Teaching the Palestinians to Shoot Straight

By NEILL LOCHERY - July 30, 2002

A new United Nations- and European Union-sponsored peace plan that aims to solve the Israeli-Palestinian conflict has been pieced together behind closed doors. Its proposals call for thousands of international advisers to be sent to train the Palestinians in areas ranging from security to good governance.

The as-yet-untitled plan enjoys the support of UN Secretary-General Kofi Annan, several European governments, and key figures in the US State Department. Make no mistake: We are not talking here about a United Nations peace-keeping force, but rather something very new and extremely flawed.

Plans such as the latest are underpinned by the premise that the reason the Palestinian Authority failed was because of the technical failings of the Oslo Accords, not because of poor Palestinian leadership that did not come to terms with the two related prerequisites for success: the linkage of nationalist aspirations to economic and social improvement, and an acceptance of Israel (not as a friend but a reality that could help rather than hinder the achievement of a Palestinian state).

In short, the rationale of the new plan mirrors that of other recent efforts at regenerating the Oslo peace process, attempts which Daniel Pipes correctly likened to applying a Band-Aid to a mortal wound.

Ignoring for a moment the weakness of the rationale for the plan, its methodology is even more worrisome. The self-confessed hardest decision that the late Yitzhak Rabin ever had to take was not recognizing the PLO or whether to shake Yasser Arafat's hand but rather agreeing to let the security services of the PA be armed. Those who have read the Oslo Accords will have noted that the PA policemen were to be lightly armed. Predictability and yes, Rabin suspected this would happen the PA stockpiled weapons to such an extent that a survey suggested last year that there are now more arms per square meter in Gaza than almost anywhere else in the world.

Why does the PA need such high levels of arms? The line is that it had to deal with groups such as Hamas and Islamic Jihad who opposed the Oslo Accords. History has taught us that this was pure fabrication, and that the real reason was that the PA was preparing for a military confrontation with Israel.

Understanding this point is very important, and sadly it appears that neither the United Nations nor the European Union has yet reached a similar conclusion. Both institutions turn a blind eye to this blatant violation of international accords. Instead, they have forged this new plan, which calls for their security experts to train PA forces to make them more effective.
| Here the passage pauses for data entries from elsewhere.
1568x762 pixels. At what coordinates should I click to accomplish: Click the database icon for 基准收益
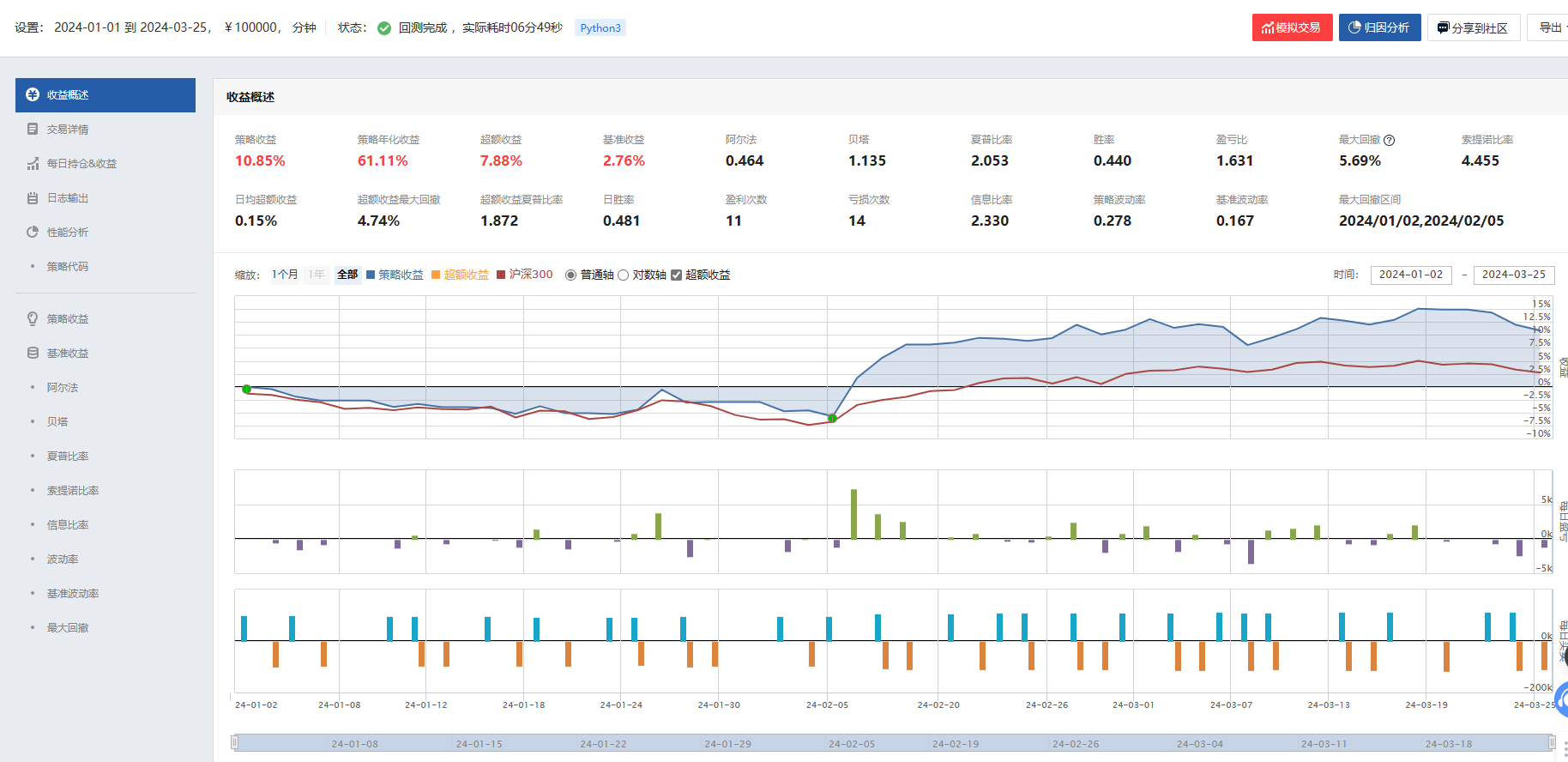tap(33, 354)
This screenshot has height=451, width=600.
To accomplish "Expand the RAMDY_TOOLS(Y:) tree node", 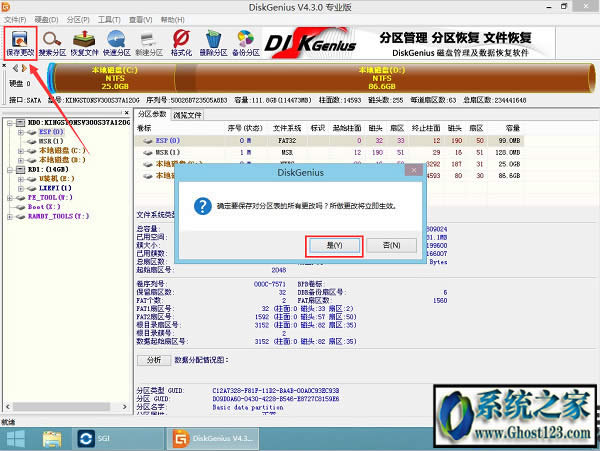I will point(8,216).
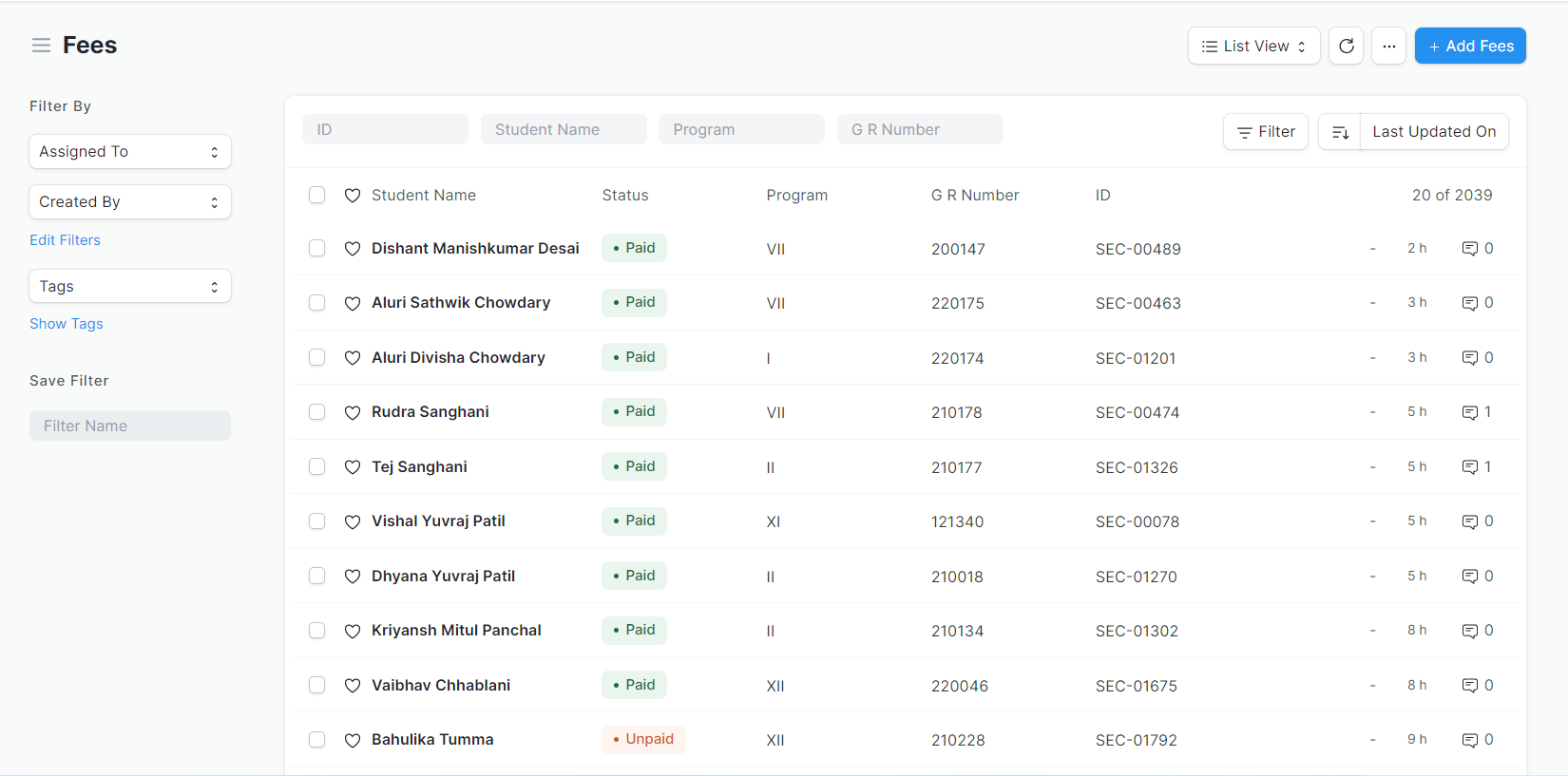Expand the Tags dropdown in sidebar

click(130, 286)
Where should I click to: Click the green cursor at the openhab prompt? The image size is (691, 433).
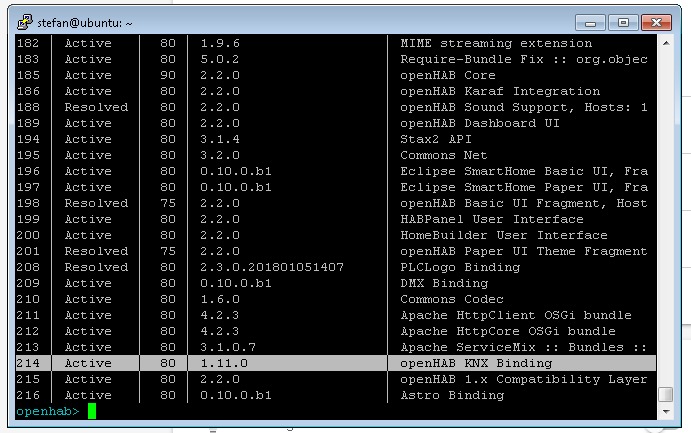tap(91, 411)
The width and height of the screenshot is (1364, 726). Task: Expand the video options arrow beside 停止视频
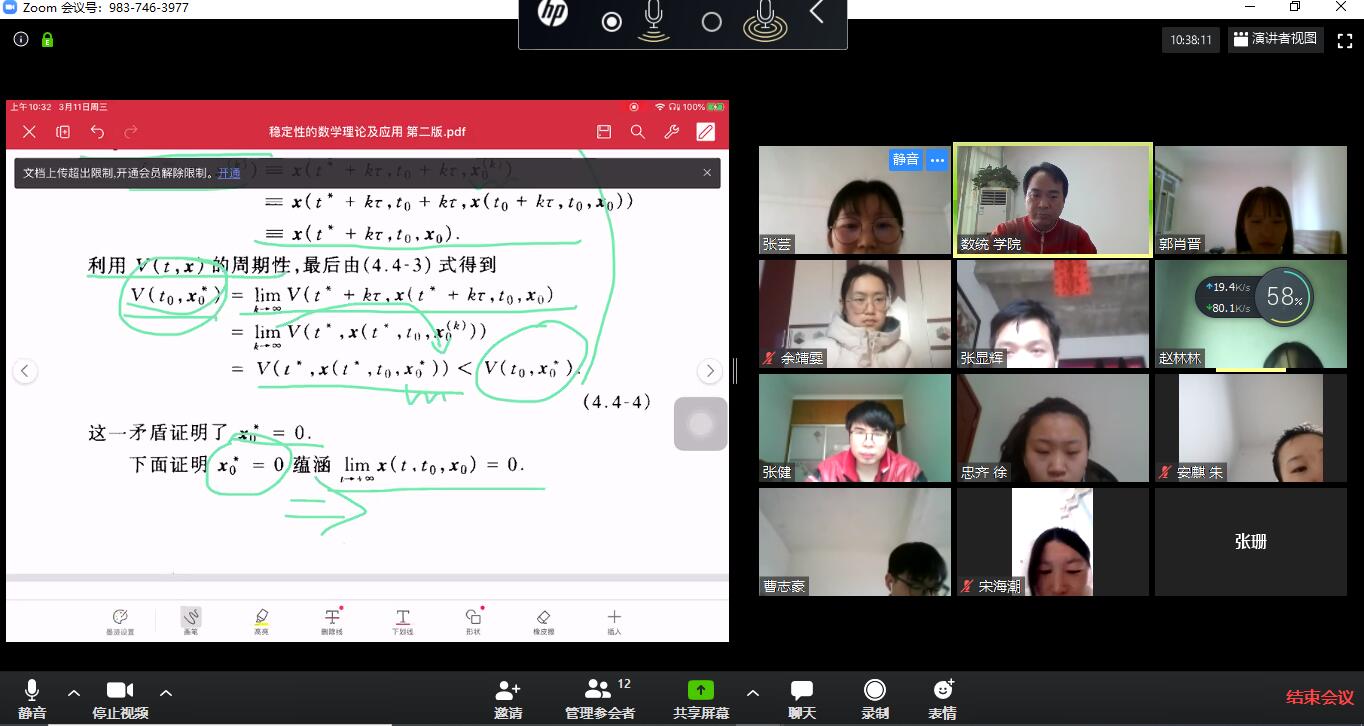(166, 693)
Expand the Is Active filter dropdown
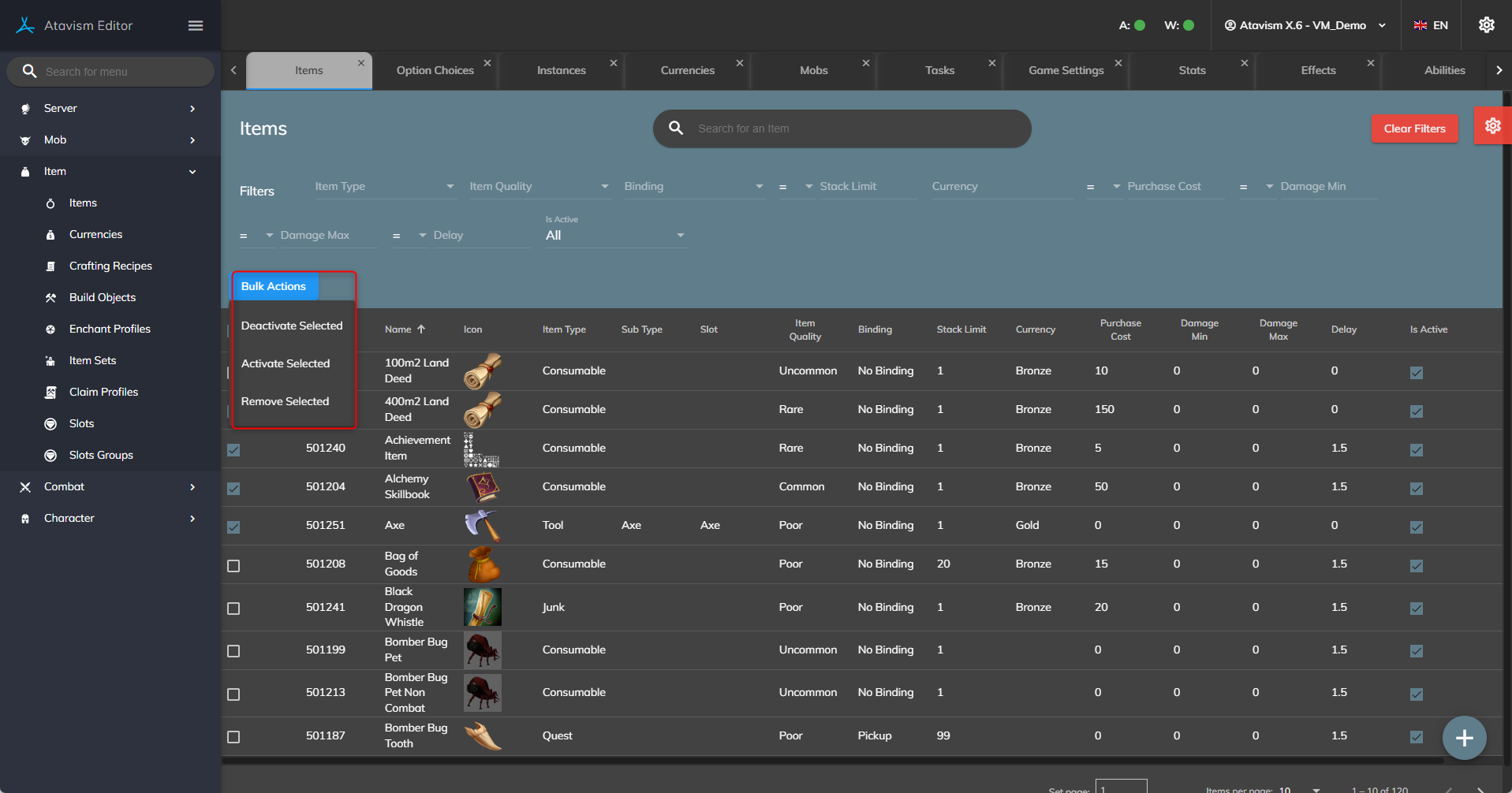Viewport: 1512px width, 793px height. coord(615,236)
One wonders: more effective at what, shooting Israelis?

Imagine the scene as Special Forces from European countries teach Palestinian security leaders about tactical warfare and how to patrol their streets. In truth, the PA security forces are already very good at their job. The security cooperation on the ground between some senior Palestinian commanders and the Israeli army is impressive. Nobody likes talking about it, however, because the PA security forces are considered traitors when this cooperation becomes too overt. The real problem lies with the Palestinian political leadership, who misuses its security forces in the name of nationalism.

IN TERMS of good governance, what would the advisers suggest? Both the UN and EU have their own critics in this area and it's doubtful they could offer much in the way of enlightened advice. Don't get caught with your fingers in the till. Be careful not to pad your expense account too much. And remember: Any election can be fixed.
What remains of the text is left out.